The stress-free guide to cashing out your child’s RESP

RESP basics - graduate surrounded by family

Before you invest, know when and how you’ll be able to withdraw your child’s funds down the line.


Going to university is a life change that is exciting, emotional and, for most Canadian families, expensive. On average, a student will spend $19,498– or more – on rent, travel, course materials, extracurricular activities, groceries and meals. And that number is expected to rise.

Luckily, opening a Registered Education Savings Plan (RESP) now can help minimize your out-of-pocket costs later. As with any investment, before you tie up any money, make sure you’re informed about just how you’ll cash out (including the rules, applicable taxes and deadlines). Read on to learn more about getting your family on track to post-secondary bliss with an RESP.


Reassess risk

When your child is nearing graduation and considering post-secondary plans, as early as Grade 9 or 10, you’ll meet with your financial advisor to get an update on how your RESP will be able to support them. Discuss moving the investments to low-risk and short-term options such as fixed income mutual funds, so the RESP remains at a reliable value that your child can draw from in just a few short years.

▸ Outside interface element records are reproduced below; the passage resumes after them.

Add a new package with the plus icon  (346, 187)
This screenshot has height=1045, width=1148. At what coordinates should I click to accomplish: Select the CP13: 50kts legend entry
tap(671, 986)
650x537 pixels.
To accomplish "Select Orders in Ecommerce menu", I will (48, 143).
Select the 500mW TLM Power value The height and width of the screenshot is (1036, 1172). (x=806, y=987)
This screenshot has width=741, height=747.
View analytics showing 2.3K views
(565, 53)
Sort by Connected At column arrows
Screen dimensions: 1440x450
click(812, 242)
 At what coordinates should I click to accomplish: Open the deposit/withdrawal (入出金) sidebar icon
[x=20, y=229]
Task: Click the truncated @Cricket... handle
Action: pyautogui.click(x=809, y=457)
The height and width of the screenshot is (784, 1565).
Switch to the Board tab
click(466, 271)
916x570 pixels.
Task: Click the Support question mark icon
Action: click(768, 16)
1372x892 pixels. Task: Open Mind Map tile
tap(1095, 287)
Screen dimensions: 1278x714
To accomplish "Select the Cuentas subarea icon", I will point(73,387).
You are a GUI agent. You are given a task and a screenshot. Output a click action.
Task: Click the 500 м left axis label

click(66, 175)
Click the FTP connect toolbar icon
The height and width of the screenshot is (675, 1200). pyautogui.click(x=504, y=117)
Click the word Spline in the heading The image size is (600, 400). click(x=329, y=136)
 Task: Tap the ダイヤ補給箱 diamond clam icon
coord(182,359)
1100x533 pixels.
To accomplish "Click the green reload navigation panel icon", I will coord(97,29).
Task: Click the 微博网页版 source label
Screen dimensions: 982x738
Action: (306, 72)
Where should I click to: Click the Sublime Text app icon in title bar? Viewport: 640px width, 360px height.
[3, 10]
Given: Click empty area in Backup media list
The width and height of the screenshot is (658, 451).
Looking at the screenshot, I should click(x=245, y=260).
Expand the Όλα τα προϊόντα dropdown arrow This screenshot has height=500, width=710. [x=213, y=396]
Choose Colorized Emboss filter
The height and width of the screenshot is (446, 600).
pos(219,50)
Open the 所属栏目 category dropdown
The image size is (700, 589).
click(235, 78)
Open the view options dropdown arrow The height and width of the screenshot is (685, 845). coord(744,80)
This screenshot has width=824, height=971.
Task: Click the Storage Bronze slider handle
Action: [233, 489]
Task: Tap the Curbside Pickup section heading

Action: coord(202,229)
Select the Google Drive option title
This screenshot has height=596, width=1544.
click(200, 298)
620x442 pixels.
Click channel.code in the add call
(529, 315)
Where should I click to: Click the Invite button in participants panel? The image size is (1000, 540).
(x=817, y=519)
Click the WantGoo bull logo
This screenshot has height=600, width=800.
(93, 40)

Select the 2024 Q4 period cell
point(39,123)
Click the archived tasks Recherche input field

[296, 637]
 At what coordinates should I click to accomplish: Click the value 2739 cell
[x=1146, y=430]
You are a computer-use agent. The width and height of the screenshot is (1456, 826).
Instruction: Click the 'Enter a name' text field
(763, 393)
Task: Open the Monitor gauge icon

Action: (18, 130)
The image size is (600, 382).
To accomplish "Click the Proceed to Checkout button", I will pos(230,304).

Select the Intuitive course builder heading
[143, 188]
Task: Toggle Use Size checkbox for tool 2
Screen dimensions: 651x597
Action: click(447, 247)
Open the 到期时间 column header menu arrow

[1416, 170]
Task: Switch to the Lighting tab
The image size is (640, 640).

Unlock your savings (and your peace of mind)

If the investments are tied up, plan to make the funds accessible. While withdrawals are generally turned around within days, prep your account a few weeks before the first big payment. To avoid scrambling before game time, ask your advisor what documentation is required for withdrawals. At minimum, you will need proof of your child’s enrolment from the lucky institution.


RESP withdrawal checklist
Move investments to short-term and low-risk options a few years before university.
Unlock savings a couple of months before your first planned withdrawal.
Draw up a withdrawal strategy that minimizes taxes and penalties while meeting your education costs.
Get a full list of what is covered by the RESP so you can make the most of your funds.
Prep all documentation, such as proof of enrolment, for your first withdrawal.


Get wise about making withdrawals

The first funds withdrawn should typically be your Education Assistance Payments (EAPs), which include government grant money and investment earnings. Unlike contribution withdrawals, EAPs are taxed, so having your child withdraw them sooner – while they are at school with little or no income – will mean less or perhaps no taxes for them to pay. If you do not use them, the government will take back their grants, and you may have to shell out a withdrawal penalty and pay taxes on earnings.

Keep in mind that for the first 13 weeks of enrolment, $5,000 is the maximum EAP payment allowed. If your child needs more within that time frame, top it up with tax-free contribution withdrawals, also known as Post-Secondary Education Payments (PSEs), and remember that larger EAP payments are allowed after those 13 weeks are over.


Feel at ease spending it

An RESP isn’t limited to tuition. It can cover any costs related to the post-secondary experience, such as a new laptop, vintage desk, vegetarian meal plan or Instagram-friendly dorm room. Your financial advisor should have a complete list of suggested and allowable expenses.


Go with the flow

If there’s a gap year (or longer) on the table, don’t sweat it. You can keep the account open until your child is 36 years old while they volunteer in Nepal or stay home and work until they discover their next steps. If it becomes clear a post-secondary route isn’t the right fit for their future, you can make a tax-free transfer of contributions to a sibling in a family RESP account. You may be able to move up to $50,000 to your RRSP, if you have the wiggle room. The downside? The Canadian Education Savings Grant (CESG) and Canada Learning Bond (CLB) top-ups have to be returned to the government. If your only choice is to cash out your contributions, expect taxes and penalties. There are plenty of i’s to dot and t’s to cross when moving around your RESP funds, so ask a financial advisor to guide you through the process with less stress and more know-how.